A bipartisan group of senators are pushing a new round of incentives and cash designed to speed development of long-range batteries and plug-in stations that could finally start to push the US transportation fleet away from fossil fuels.
No one expects it to happen quickly. Most lawmakers and experts expect it will take decades before a significant proportion of Americans are driving plug-in hybrids or electric cars.
The Promoting Electric Vehicles Act of 2010 throws $1.5 billion in research and development grants to high-tech battery firms.
They’re chasing high-capacity batteries that can propel a car at least 300 miles on a single charge. That’s in addition to $2.4 billion already earmarked for battery R+D in the Recovery Act stimulus plan.

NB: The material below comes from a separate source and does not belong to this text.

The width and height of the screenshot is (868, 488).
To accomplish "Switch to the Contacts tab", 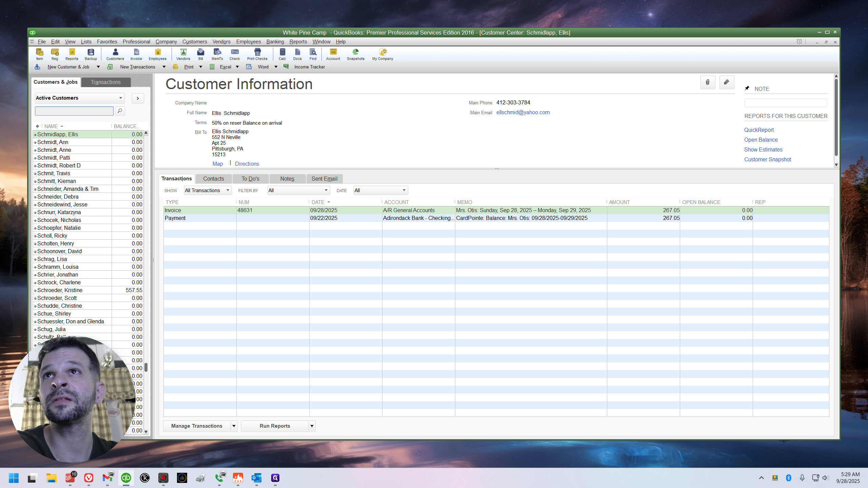I will coord(213,179).
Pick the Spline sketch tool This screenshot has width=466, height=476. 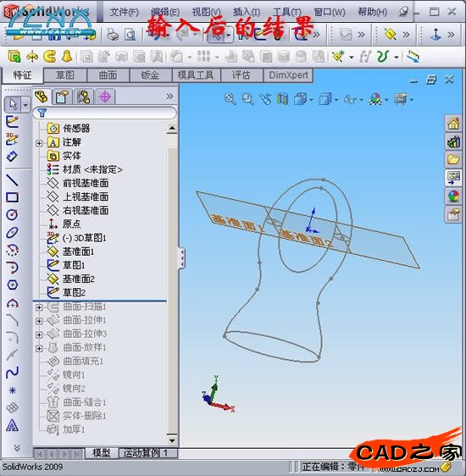pos(12,372)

The bill also calls for setting up up to 15 “deployment communities”, where everything from public plug-in stations, incentive programs, and incentives for utilities to play ball with electric car infrastructure will be showcased.
Other versions of the bill contain tax credits and rebates designed to spur the development of electric cars and the desire to buy them.
“National security, our economic security is threatened by being as vulnerable as we are to something over which we have very little control,” bill sponsor Sen. Byron Dorgan (D-SD) said of American dependence on foreign countries for oil and gasoline.
Dorgan pointed out in Senate hearings today that Congress put up with a pageant of incentives for oil exploration at the beginning of the 20th Century, once it became clear that mass-produced car engines would burn gas. Now he’d like to see similar vision for electric cars and plug-in hybrids.
Dorgan has been working closely on the bill with Republicans, including Sen. Lamar Alexander (R-Tenn.), a member of the GOP leadership. Still other Republicans have worries with the inventive plan.
Sen. Lisa Murkowski (R-Alaska) said the bill goes too far in picking “winners and losers” in the technology sector, suggesting it invests too heavily in the hope of plug-in hybrids and electric cars.
“I am as hopeful as anyone that electric vehicles are here to stay,” Murkowski said. “The question is, are we finally right?”
Congress also appears headed for a debate over whether to go with the dozen or so “deployment communities” for stoking electric infrastructure innovation, or whether to spread the money farther and wider to more cities.
Several new electric hybrids and electric cars, including the Chevy Volt and the Nissan Leaf are expected on the US market by the end of the year. Those cars will be more expensive than comparable gas-burning cars. And it’s the advent of a low-cost, high-capacity battery that most experts see as the major hurdle to making electric cars a viable reality.
A study released last fall from the National Research Council suggested high-capacity electric drive batteries would add $14,000 to $18,000 to the cost of any car. Alan T. Crane, a senior program officer at the NRC, told lawmakers that existing lithium ion battery technology is about as cheap and efficient as its going to get.
“We didn’t see the likelihood of dramatic cost reductions unless there is a real breakthrough in technology,” he said.
Crane also poked holes in the idea that anything but a dramatic shift away from gas-burning cars would put a dent in US dependence on foreign oil.
“You need tens of millions of them out there” to have in impact on oil imports, he said.
Dorgan’s bill tries to address the battery tech challenge with a good old fashioned contest. It proposes an “Advanced Batteries for Tomorrow” prize, worth $10 million to whoever can perfect a 500-mile battery.